The worst affront for someone who had carpeted the meeting rooms with broken engines and frames, as a warning to his engineers so that the breakdowns did not happen again. «An industrial Saturn who devours his own children, who makes the stopwatch a means of advertising even if he identifies himself with the statistics of the victims». Even without ever naming him in a 96-line editorial, «Osservatore Romano» moves against Enzo Ferrariin the aftermath of another tragedy, that of Luigi Musso in Reims in July 1958.

The harsh attack by the Vatican, in the Christian Democrat Italy of those years, dried up the solidarity around him. Displaces and isolates him, moral condemnation hurts more than the concrete risk of prison. «People who exalted me until Saturday, stayed away from me on Sunday». He doubts himself, he is tempted to retire from racing, the disappearance of another of his pilots, Peter Collins (German GP 1958), worsens the “existential” crisis.

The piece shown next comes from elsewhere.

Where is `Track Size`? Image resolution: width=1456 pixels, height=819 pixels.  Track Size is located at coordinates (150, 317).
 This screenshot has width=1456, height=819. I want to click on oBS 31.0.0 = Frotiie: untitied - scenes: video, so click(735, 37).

Dal Monte is able to walk the double track of judicial and personal affairs, crossing them in a constant reversal of fronts. To paint the «tenacity of a character that goes beyond sporting and industrial victoriesendowed with an unshakeable moral strength, an incurable optimist in spite of everything».

It is what allows him to break the siege, to change the mind, after a five-hour conversation, of the Jesuit father Azzollini, who had struck him down as “immoral” in “Civiltà Cattolica”. Unshakeable faith in his abilities, Ferrari retraces the last moments of De Portago’s life to defend himself. With the microscope, at the scene of the accident. To overturn a sentence that seemed already written.